Does design drive innovation or does innovation drive design?
The answer is “Yes.” The success of each approach depends almost entirely on what Roberto Verganti characterizes as “radical research” and those who either conduct it or support those who do. In his introductory Letter to the Reader, Verganti explains that this is a book on management. More specifically, “it’s about how to manage innovation that customers do not expect but eventually love. It shows how executives can realize an innovation strategy that leads to products and services that have a radical new meaning: those that convey a completely new reason for customers to buy them. Their meanings are so distinct from those that dominate the market that they might take people by surprise, but they are so inevitable that they convert people and make them passionate.” Or what Ben McConnell and Jackie Huba describe as “customer evangelists.”
Verganti calls this strategy “design-driven innovation” because design, in its etymological sense, means “making sense of things.” Therefore, think of design-driven innovation as the R&D process for meanings. This book shows “how companies can manage this process to radically overturn dominant meanings in an industry before their competitors so and therefore rule the competitors.” Throughout his lively narrative, Verganti responds to questions such as these:
1. How to innovate by making sense of things?
2. How to integrate design-driven innovation with an organization’s strategy?
3. How to initiative and then sustain productive interplay between “technology-push” and design-driven innovation?
4. Why do some companies invest in design-driven innovation and others don’t?
Note: Verganti’s comments in response to this question will be of great value to readers now determining whether or not design-driven innovation is appropriate to their organization’s needs, objectives, and resources.

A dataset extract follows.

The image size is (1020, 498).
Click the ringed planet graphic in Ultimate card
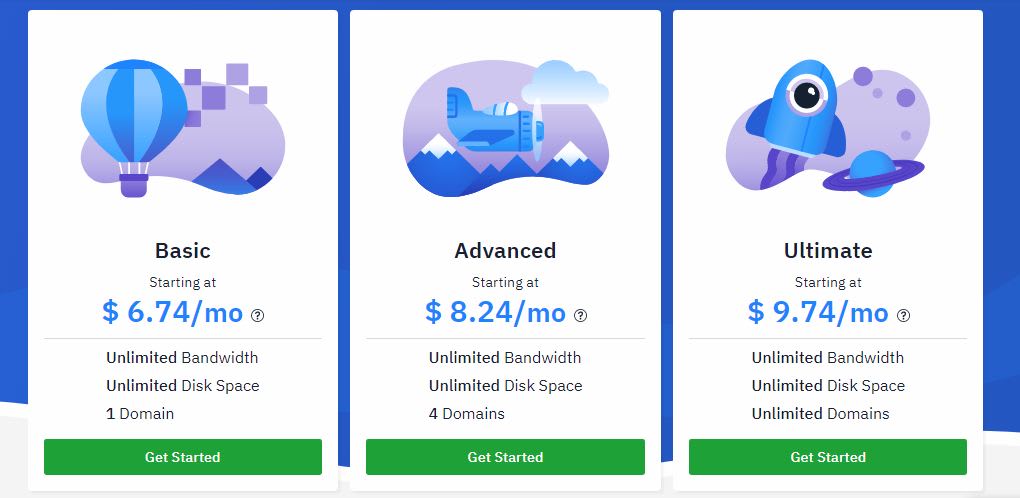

5. What are “interpreters” and what is their role in the design-driven innovation process?
6. How to locate and then attract key interpreters?
7. How can an organization develop its own vision?
8. How to leverage the “seductive power” of the interpreters?
9. When establishing what Verganti calls the “Design-Driven Lab,” where to begin?
10. What is the “key role” of an organization’s senior managers and their influence on the organization’s culture?
However those involved are identified (e.g. “interpreters”) and their functions are defined, whatever a given organization’s goals and resources may be, questions such as these suggest critically important issues that must be addressed by its business leaders. If I understand Verganti’s core thesis, it is that the process by which to do that must itself be design-driven. That is to say, a competitive advantage can be achieved and then sustained only by innovative thinking about innovation. Only then can those who are involved “make sense” of what to do and how to do it for their customers.